(Collected data)
[Start of section]
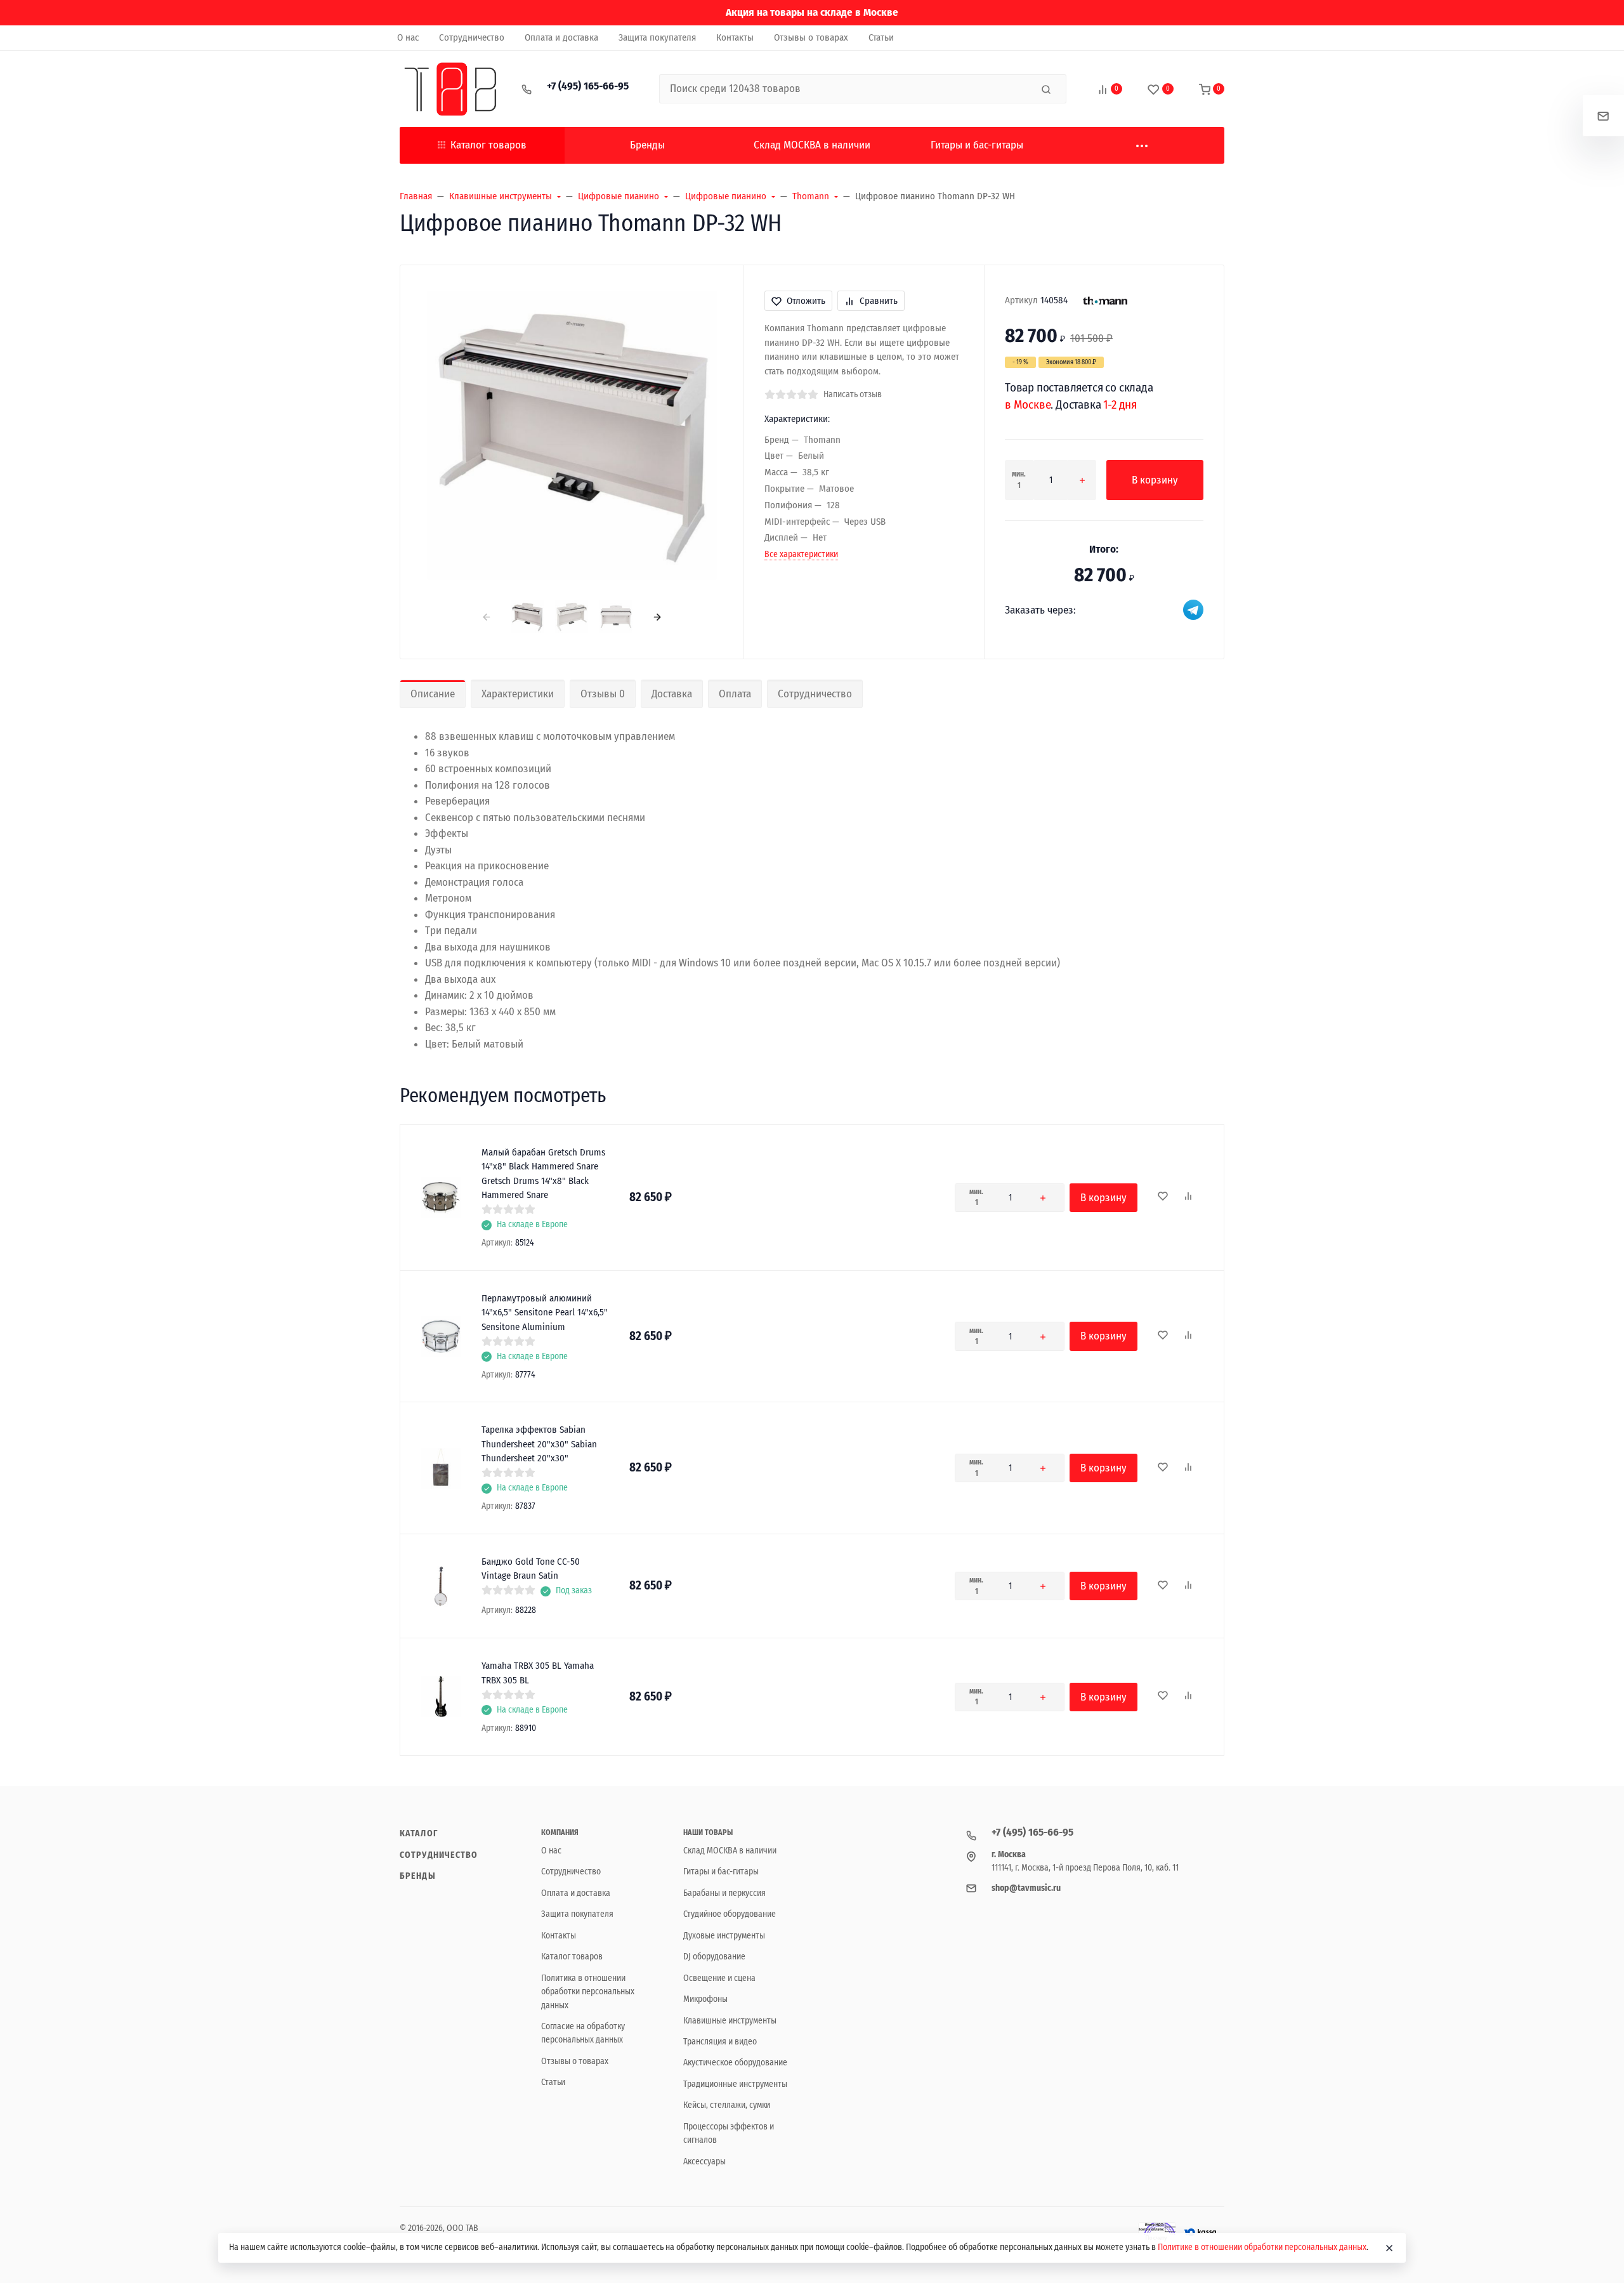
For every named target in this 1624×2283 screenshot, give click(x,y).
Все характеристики (801, 554)
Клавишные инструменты (729, 2020)
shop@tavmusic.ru (1026, 1888)
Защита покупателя (577, 1914)
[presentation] (486, 616)
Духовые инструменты (724, 1935)
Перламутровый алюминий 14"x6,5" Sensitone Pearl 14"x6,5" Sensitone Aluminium (544, 1312)
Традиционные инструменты (735, 2084)
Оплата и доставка (575, 1893)
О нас (551, 1850)
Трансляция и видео (720, 2041)
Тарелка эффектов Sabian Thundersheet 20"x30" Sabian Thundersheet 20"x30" (539, 1444)
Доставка (672, 694)
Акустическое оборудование (735, 2062)
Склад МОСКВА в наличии (729, 1850)
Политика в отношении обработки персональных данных (587, 1992)
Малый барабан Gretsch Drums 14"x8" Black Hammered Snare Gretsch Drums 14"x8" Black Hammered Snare (543, 1174)
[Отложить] (1163, 1197)
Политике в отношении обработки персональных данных (1262, 2247)
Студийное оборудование (729, 1914)
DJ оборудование (714, 1956)
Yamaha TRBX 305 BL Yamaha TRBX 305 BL (537, 1673)
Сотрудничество (815, 694)
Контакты (558, 1935)
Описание (432, 694)
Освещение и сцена (719, 1978)
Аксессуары (704, 2161)
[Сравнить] (1188, 1197)
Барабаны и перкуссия (724, 1893)
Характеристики (517, 694)
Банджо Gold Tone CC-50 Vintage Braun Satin (530, 1569)
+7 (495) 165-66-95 (588, 86)
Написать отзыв (852, 394)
[End of section]
[What to produce] Your reply must match the data above line for line, except that it holds no pictures.

[Expected answer]
For every named target in this 1624×2283 screenshot, give click(x,y).
Все характеристики (801, 554)
Клавишные инструменты (729, 2020)
shop@tavmusic.ru (1026, 1888)
Защита покупателя (577, 1914)
[presentation] (486, 616)
Духовые инструменты (724, 1935)
Перламутровый алюминий 14"x6,5" Sensitone Pearl 14"x6,5" Sensitone Aluminium (544, 1312)
Традиционные инструменты (735, 2084)
Оплата и доставка (575, 1893)
О нас (551, 1850)
Трансляция и видео (720, 2041)
Тарелка эффектов Sabian Thundersheet 20"x30" Sabian Thundersheet 20"x30" (539, 1444)
Доставка (672, 694)
Акустическое оборудование (735, 2062)
Склад МОСКВА в наличии (729, 1850)
Политика в отношении обработки персональных данных (587, 1992)
Малый барабан Gretsch Drums 14"x8" Black Hammered Snare Gretsch Drums 14"x8" Black Hammered Snare (543, 1174)
[Отложить] (1163, 1197)
Политике в отношении обработки персональных данных (1262, 2247)
Студийное оборудование (729, 1914)
DJ оборудование (714, 1956)
Yamaha TRBX 305 BL Yamaha TRBX 305 BL (537, 1673)
Сотрудничество (815, 694)
Контакты (558, 1935)
Описание (432, 694)
Освещение и сцена (719, 1978)
Аксессуары (704, 2161)
[Сравнить] (1188, 1197)
Барабаны и перкуссия (724, 1893)
Характеристики (517, 694)
Банджо Gold Tone CC-50 Vintage Braun Satin (530, 1569)
+7 (495) 165-66-95 (588, 86)
Написать отзыв (852, 394)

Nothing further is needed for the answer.